Задержка обновления данных

Даже корректно собранные и согласованные данные ещё не гарантируют пользу от BI: система должна помогать принимать решения вовремя. Что считать своевременным, зависит от задачи. Например, команда планирования каждый день дорабатывает план с учётом новых факторов. Чтобы делать это корректно, ей нужны актуальные данные за прошлый день уже к утру — иначе план будет строиться на устаревшей картине.
Если отчёты обновляются с большой задержкой, данные теряют актуальность, и опираться на них становится невозможно. Причины задержек обычно двух типов. Технические — это архитектурные проблемы хранилища: отсутствие регулярного обслуживания, неоптимизированные запросы к базе данных.
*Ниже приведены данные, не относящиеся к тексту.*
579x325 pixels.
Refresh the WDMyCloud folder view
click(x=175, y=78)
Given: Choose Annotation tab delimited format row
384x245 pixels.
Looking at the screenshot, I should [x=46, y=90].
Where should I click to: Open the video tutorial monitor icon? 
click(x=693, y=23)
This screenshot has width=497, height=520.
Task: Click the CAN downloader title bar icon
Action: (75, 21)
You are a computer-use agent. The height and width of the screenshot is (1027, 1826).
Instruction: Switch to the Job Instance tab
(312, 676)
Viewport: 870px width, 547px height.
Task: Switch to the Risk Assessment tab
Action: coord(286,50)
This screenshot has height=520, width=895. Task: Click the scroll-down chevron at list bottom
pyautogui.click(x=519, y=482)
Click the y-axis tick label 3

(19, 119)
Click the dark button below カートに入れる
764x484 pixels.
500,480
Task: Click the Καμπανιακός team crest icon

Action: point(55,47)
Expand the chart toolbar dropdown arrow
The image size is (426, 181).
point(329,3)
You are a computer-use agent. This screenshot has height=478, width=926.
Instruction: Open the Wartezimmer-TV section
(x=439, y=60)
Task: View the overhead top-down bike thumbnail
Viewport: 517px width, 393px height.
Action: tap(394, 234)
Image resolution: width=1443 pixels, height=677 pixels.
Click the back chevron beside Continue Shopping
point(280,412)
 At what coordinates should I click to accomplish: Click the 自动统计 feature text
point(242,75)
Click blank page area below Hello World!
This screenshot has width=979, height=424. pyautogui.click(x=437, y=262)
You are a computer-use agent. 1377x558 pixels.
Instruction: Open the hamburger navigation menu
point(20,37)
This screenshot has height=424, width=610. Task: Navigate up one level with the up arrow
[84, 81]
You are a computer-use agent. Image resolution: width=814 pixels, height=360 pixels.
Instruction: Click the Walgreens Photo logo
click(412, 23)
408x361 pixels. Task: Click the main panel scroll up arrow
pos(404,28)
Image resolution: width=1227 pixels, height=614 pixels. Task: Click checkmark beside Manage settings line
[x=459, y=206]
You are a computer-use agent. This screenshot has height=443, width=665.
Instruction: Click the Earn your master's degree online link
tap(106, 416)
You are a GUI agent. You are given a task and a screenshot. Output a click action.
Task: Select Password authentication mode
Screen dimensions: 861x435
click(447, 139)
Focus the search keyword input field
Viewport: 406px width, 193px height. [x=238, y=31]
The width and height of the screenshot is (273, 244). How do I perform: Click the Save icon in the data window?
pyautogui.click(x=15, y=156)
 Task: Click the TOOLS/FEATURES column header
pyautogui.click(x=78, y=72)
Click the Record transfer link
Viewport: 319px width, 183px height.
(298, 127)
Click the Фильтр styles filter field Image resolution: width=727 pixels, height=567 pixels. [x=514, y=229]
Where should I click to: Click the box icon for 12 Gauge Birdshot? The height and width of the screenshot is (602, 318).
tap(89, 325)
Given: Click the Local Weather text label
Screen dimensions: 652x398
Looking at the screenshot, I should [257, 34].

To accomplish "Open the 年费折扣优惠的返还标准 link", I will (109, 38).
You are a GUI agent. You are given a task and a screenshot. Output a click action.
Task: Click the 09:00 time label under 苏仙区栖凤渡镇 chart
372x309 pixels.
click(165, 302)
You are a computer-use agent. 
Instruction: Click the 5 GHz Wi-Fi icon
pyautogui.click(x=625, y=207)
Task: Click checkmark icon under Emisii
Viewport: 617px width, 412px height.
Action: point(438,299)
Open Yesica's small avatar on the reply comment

Организационные — непонимание со стороны бизнеса, насколько важна своевременность: из-за этого данные обновляются раз в неделю там, где это нужно делать ежедневно.

Дашборды без глубины и фокуса

Дашборд может показывать, что выручка по филиалу или товару упала, но не давать инструментов определить причину. Обычно это означает, что дашборд построен некорректно или нужные метрики и разрезы просто не реализованы. Если система не помогает ответить на вопрос «почему это произошло», она не способна повлиять на решение.
Обратная сторона той же проблемы — перегруженность дашбордов. Пользователь тратит минуты, чтобы понять, всё ли в порядке, вместо того чтобы за несколько секунд увидеть ключевое отклонение. Когда отчёт перегружен визуализациями и второстепенными метриками, BI усложняет восприятие информации, а не ускоряет принятие решений.

Команды продолжают работать в Excel

Даже при качественных данных и корректных метриках BI может оставаться невостребованным. Самый очевидный признак — когда отчёты есть, но команды продолжают работать в Excel-файлах и ручных выгрузках. Как правило, это означает, что интерфейс BI неудобен, либо сами отчёты не отвечают на реальные задачи бизнеса.
Иногда дело может быть не столько в инструменте, сколько в сопротивлении внедрению новых процессов или недостаточной поддержке со стороны руководителей: когда ценность BI не очевидна команде или нет понятной мотивации переходить с Excel на дашборды, выгрузки нередко остаются привычным рабочим форматом.

Разрыв в контуре принятия решений

Даже если данные согласованы, метрики корректны и отчёты построены удобно, BI может не влиять на бизнес. Это происходит, когда вокруг отчётов не выстроен контур принятия решений: непонятно, кто и с какой регулярностью смотрит конкретный дашборд, какое управленческое действие должно последовать за отклонением и каким образом будет проверено, дало ли это действие эффект.
Отдельная сложность возникает, когда руководитель не понимает, из чего складывается метрика и какие факторы на неё влияют. В этом случае он видит отклонение, но не может определить, какие действия способны его исправить, и решение либо откладывается, либо принимается интуитивно.

Вывод

Если посмотреть на перечисленные признаки вместе, у них обнаруживается общий корень. Все они появляются там, где BI воспринимают как технический проект — задачу по сбору данных и построению дашбордов, — а не как часть управленческого контура. Технически такая система действительно может быть исправной: данные собираются, отчёты обновляются, графики рисуются. Но без консолидированных данных, согласованных метрик, бизнес-владельцев и встроенного контура принятия решений BI остаётся инструментом отчётности, а не управления.
Отличить рабочую систему от её видимости можно по простому критерию: рабочий BI меняет решения, которые принимает бизнес. Если после внедрения решения принимаются так же, как раньше, значит система работает формально, а не управленчески — независимо от её технической исправности.